Where is Congress Terrace in Mayo county town?

by Auld Stock

NAMES are often given to streets which never catch on with the public.

An example of this is Congress Terrace, Castlebar, now St. Joseph’s Terrace, part of Station Road.

The International Eucharistic Congress was held in Dublin in 1932 and this is where the street name came from.

Many years ago a man named P.T. Moran lived on Station Road.

I passed his house each day on my way to school as P.T. sat in a chair in the front garden of his home.
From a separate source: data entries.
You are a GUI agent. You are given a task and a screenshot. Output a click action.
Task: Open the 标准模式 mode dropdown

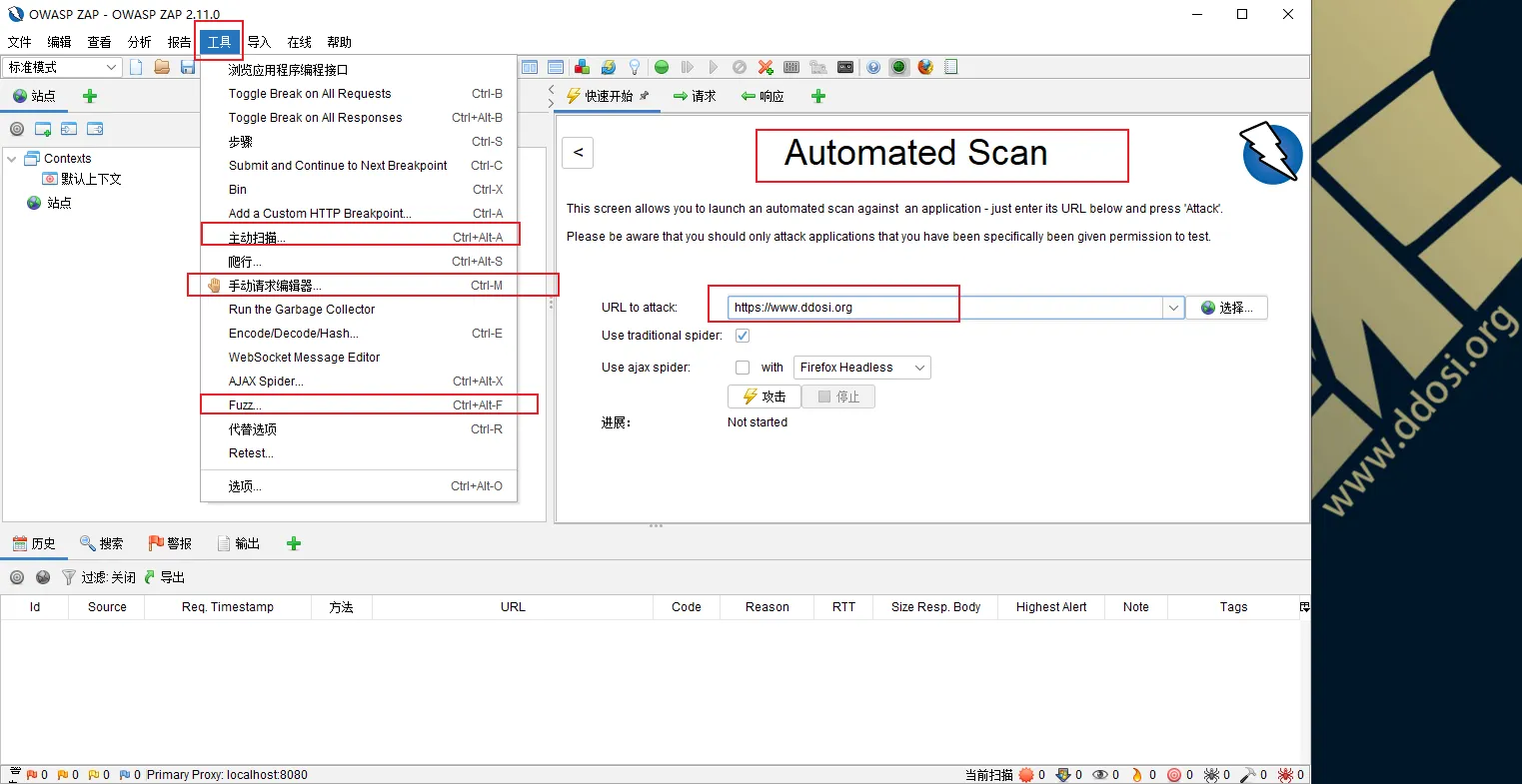62,67
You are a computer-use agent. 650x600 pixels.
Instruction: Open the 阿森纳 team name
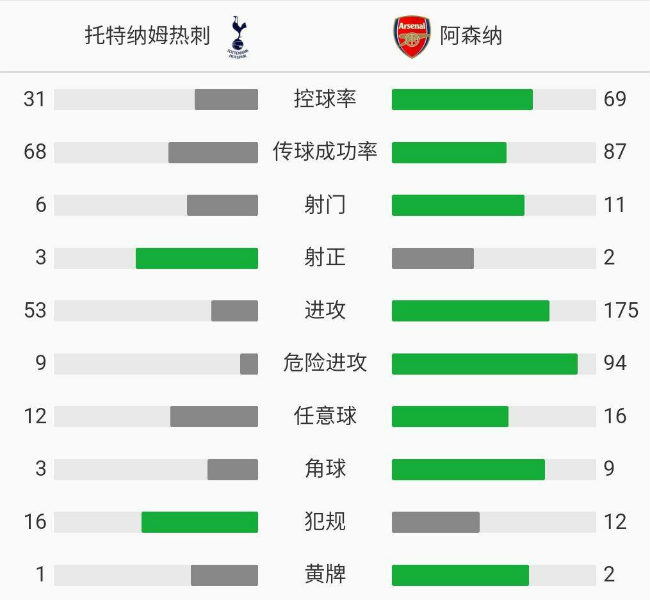pyautogui.click(x=471, y=36)
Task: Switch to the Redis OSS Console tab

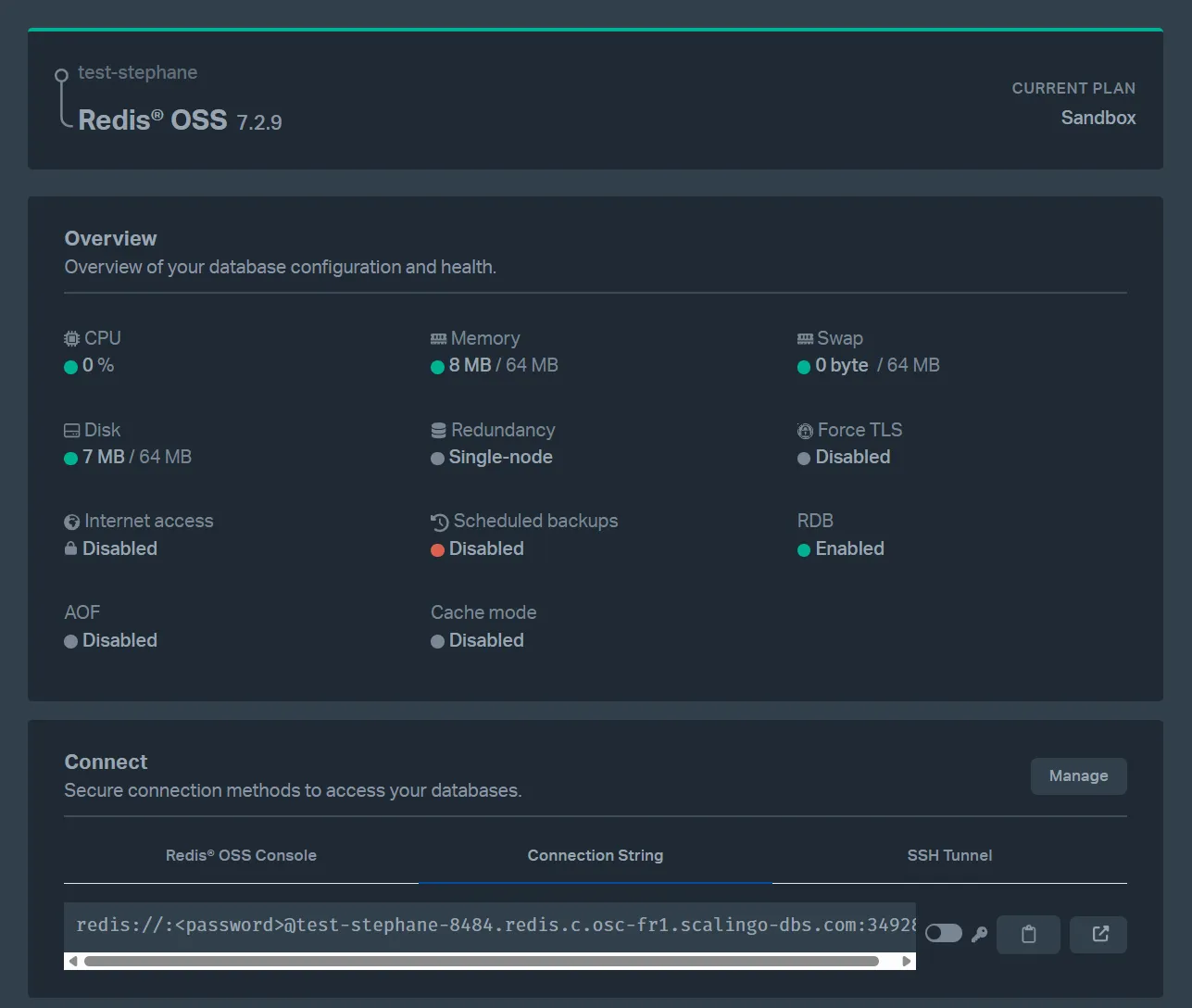Action: pos(241,855)
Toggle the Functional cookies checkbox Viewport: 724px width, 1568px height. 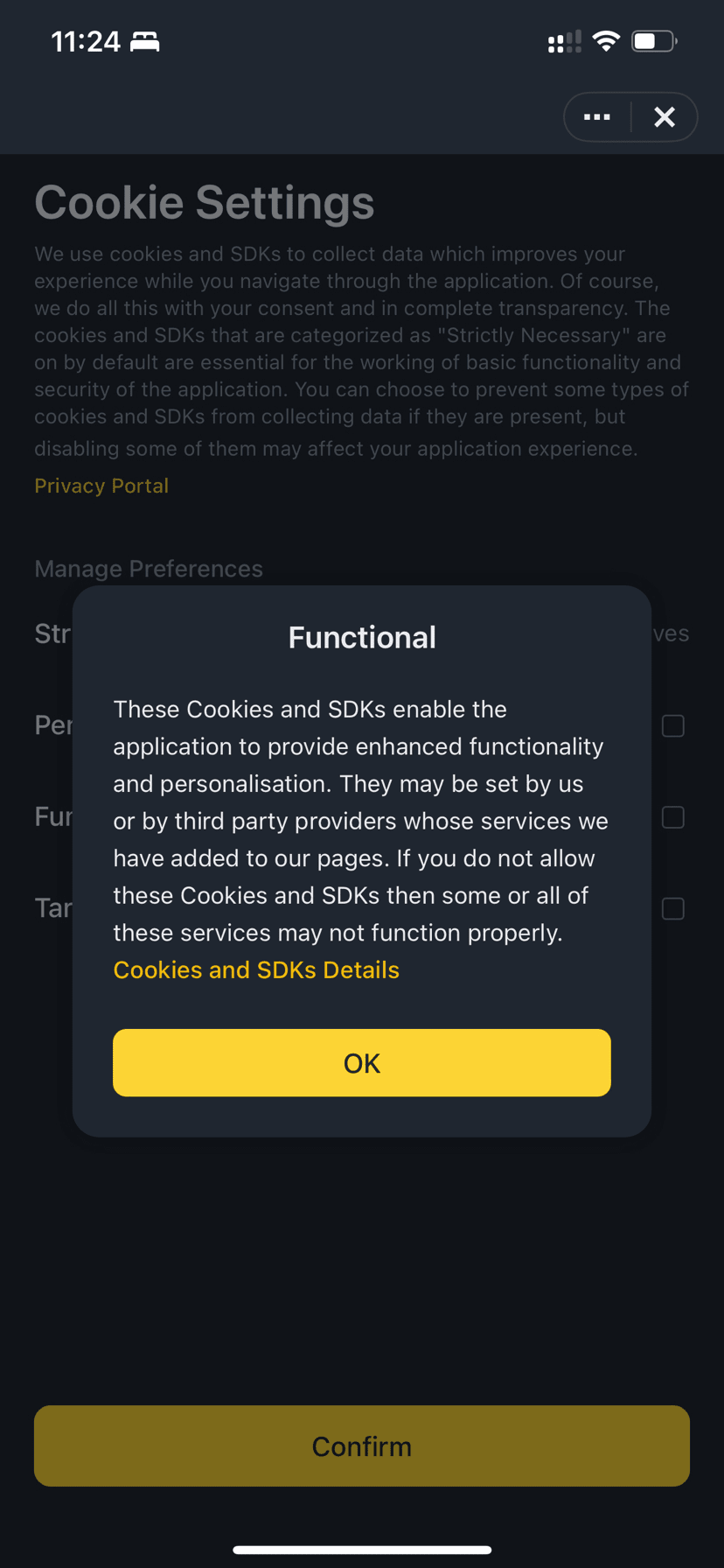pos(672,817)
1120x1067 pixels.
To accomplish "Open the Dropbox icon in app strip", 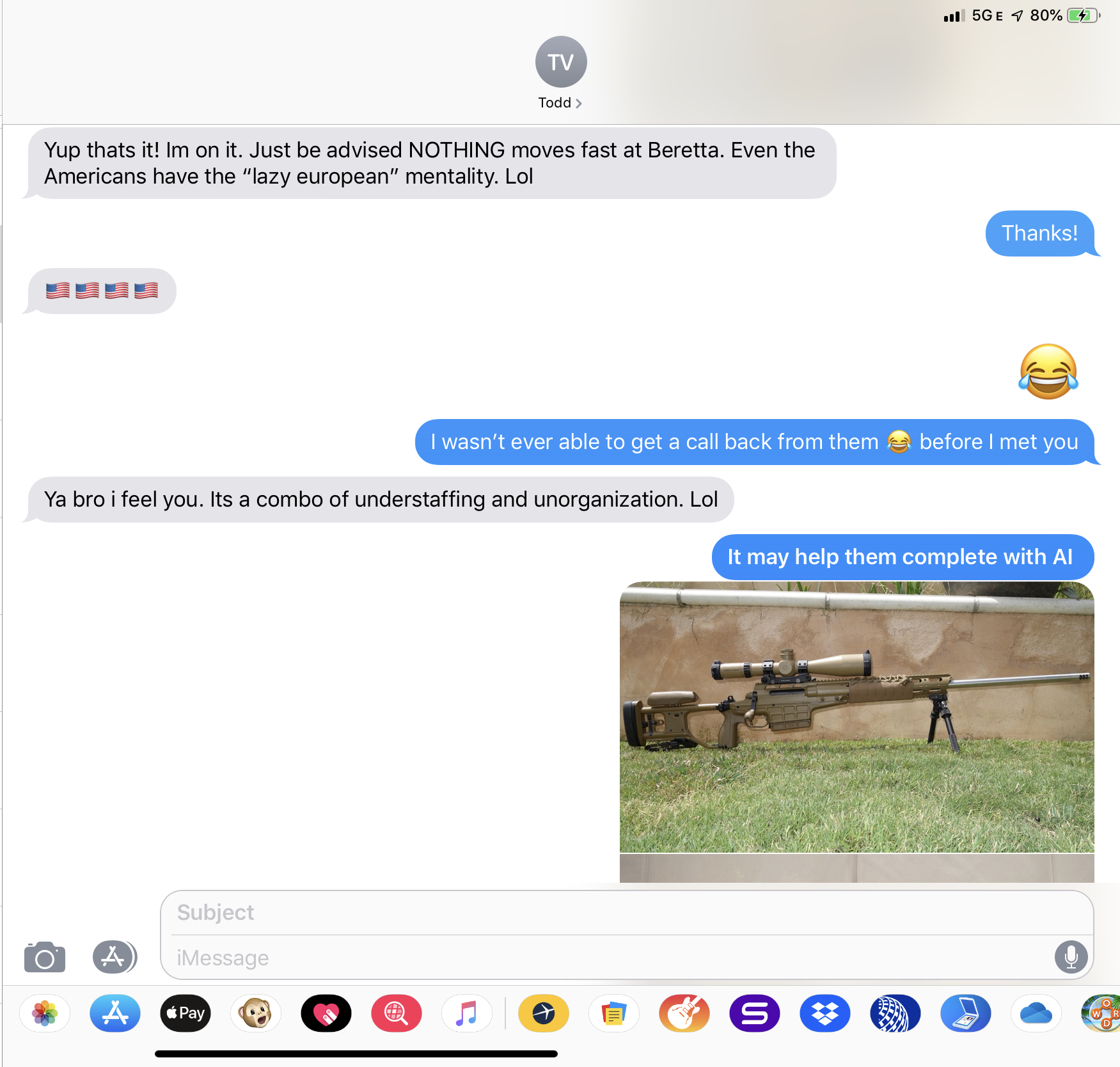I will pyautogui.click(x=825, y=1013).
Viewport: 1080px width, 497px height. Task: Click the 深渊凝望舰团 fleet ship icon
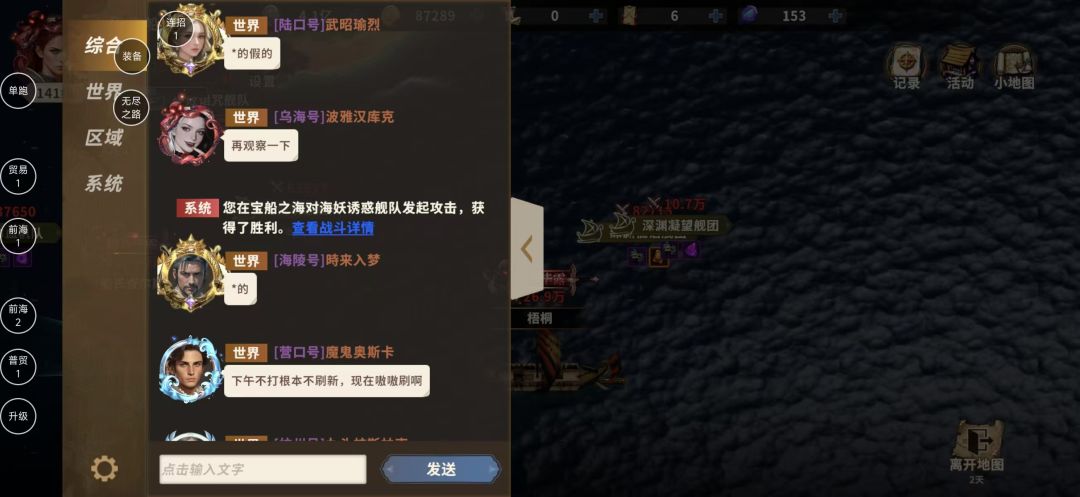click(622, 226)
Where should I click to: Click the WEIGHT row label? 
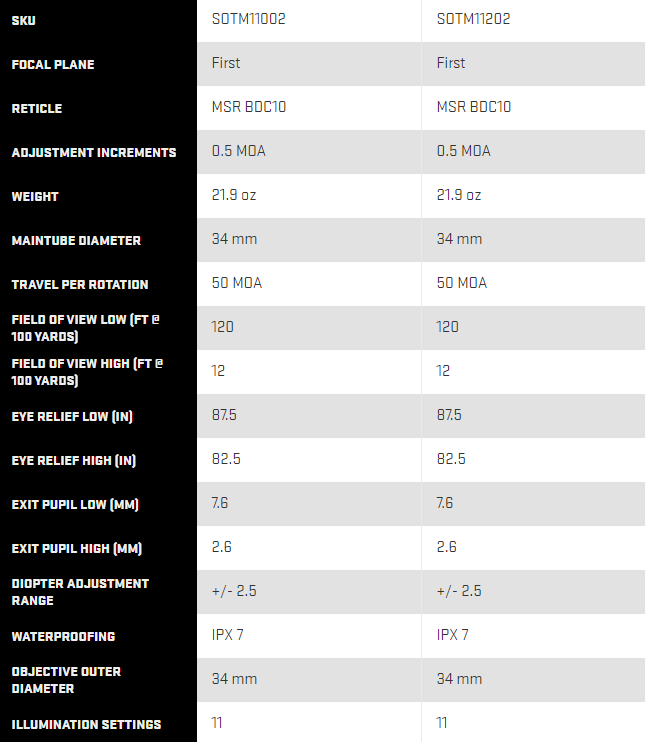point(35,196)
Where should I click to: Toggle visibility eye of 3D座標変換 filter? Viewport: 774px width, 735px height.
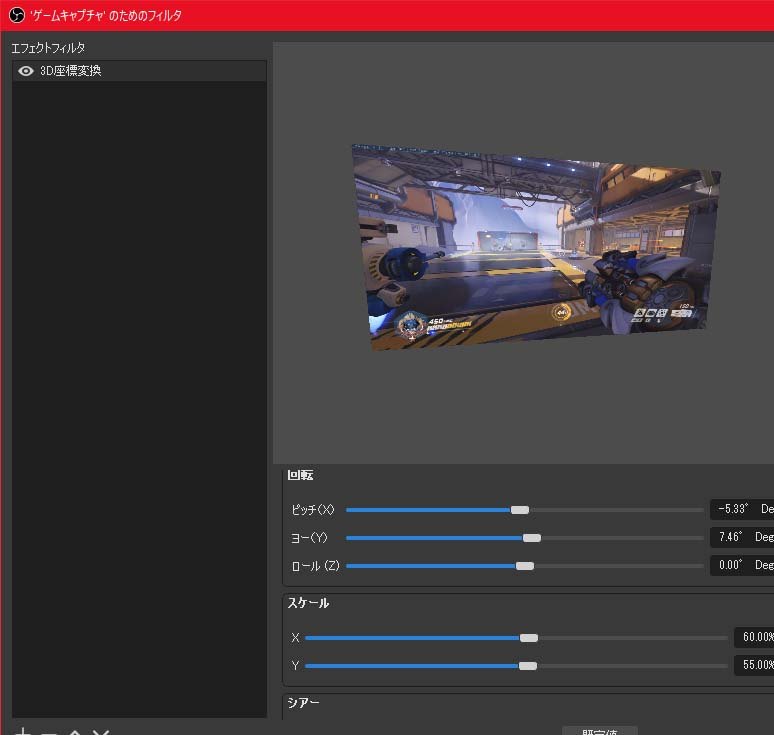[x=26, y=71]
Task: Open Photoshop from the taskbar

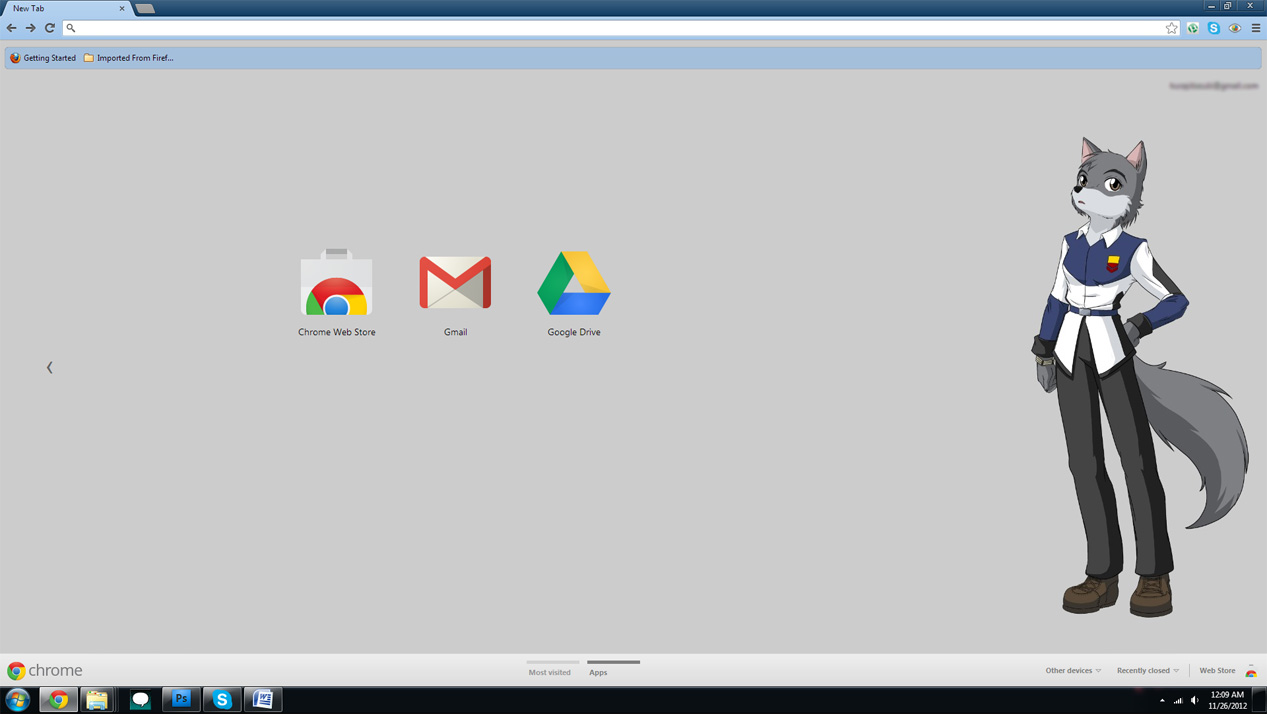Action: click(x=180, y=699)
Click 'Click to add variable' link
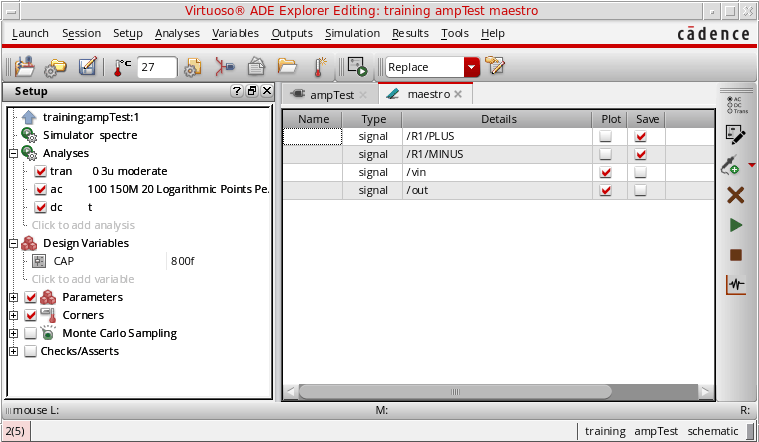Image resolution: width=759 pixels, height=442 pixels. click(82, 279)
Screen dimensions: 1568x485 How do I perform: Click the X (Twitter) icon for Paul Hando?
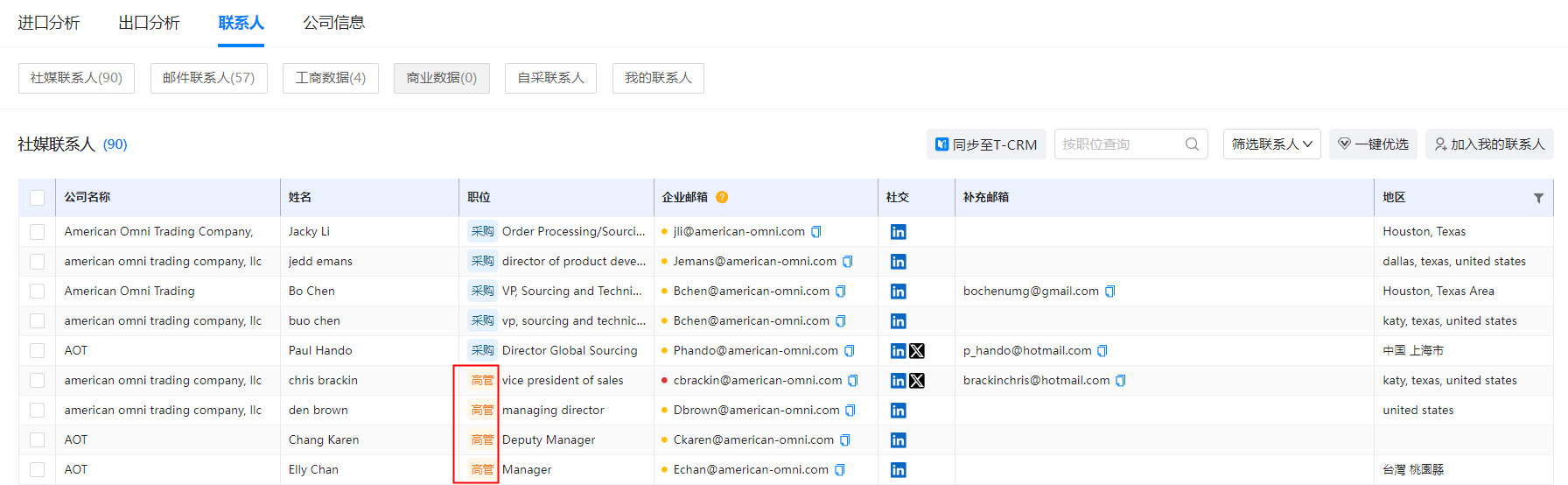(917, 351)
He was a keen angler and it was said of him he knew every inch of Lough Carra and Church Island in the centre of the lake, a mysterious spot. P.T. was father of Kathy Moran who married Michael Dever who had a butcher shop on Ellison Street; the couple had two in family, a boy and a girl.

Another resident of St. Joseph’s Terrace in those days was Séamus Dempsey who played the fiddle at feiseanna throughout Mayo. He was a close friend of Martin Ruane. Rush Street, who also played the fiddle.

There has been much talk over the years as to where the name Rush Street came from.

There was a lady in Castlebar in the 1870s named Molly Rush who ran a small school, in those days known as a hedge school.

The name Tinkers Boreen has long vanished from the local scene, a few hundred yards below the Sacred Heart Hospital. Jim McNeela, known as ‘Big Jim,’ lived in the boreen in the 1960s.

I regularly met Jim in Paddy Moran’s, Rush Street.

The majority of the McNeela family emigrated to America.